Excerpted records =>
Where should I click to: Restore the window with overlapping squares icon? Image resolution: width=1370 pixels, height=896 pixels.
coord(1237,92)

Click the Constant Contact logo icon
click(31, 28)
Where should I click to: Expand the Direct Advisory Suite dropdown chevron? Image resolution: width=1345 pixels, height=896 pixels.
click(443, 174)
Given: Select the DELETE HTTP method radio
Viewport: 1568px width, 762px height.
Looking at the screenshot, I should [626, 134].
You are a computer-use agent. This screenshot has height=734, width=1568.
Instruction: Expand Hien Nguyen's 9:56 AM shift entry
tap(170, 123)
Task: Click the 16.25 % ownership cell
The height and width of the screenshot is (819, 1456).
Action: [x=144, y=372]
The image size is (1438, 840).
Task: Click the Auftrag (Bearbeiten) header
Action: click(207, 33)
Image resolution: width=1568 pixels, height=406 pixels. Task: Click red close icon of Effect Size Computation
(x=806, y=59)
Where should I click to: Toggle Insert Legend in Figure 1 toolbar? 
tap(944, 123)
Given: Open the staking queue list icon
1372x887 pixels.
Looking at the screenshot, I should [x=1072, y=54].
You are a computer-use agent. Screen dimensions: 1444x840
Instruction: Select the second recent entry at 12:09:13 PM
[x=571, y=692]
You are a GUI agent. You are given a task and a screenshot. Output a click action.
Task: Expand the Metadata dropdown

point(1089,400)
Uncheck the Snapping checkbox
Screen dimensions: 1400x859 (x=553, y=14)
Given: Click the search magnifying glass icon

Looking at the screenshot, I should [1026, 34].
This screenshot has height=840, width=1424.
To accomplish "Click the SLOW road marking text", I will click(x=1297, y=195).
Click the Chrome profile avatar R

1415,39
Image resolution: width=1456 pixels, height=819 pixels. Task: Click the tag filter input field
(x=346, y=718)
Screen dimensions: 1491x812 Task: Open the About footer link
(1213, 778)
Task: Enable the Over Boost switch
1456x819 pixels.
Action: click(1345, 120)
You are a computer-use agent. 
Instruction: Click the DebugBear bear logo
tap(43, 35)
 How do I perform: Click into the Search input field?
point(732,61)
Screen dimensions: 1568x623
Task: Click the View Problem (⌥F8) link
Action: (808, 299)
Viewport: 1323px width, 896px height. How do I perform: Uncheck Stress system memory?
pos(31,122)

What is required => Using the records above, gather all lines where the string "agent" is present.

Solution to the exercise =>
You are a computer-use agent. This screenshot has height=734, width=1568.
You are a computer-use agent. Screen dimensions: 1444x840
You are a GUI agent. You are given a task and a screenshot. Output a click action.
You are a computer-use agent. 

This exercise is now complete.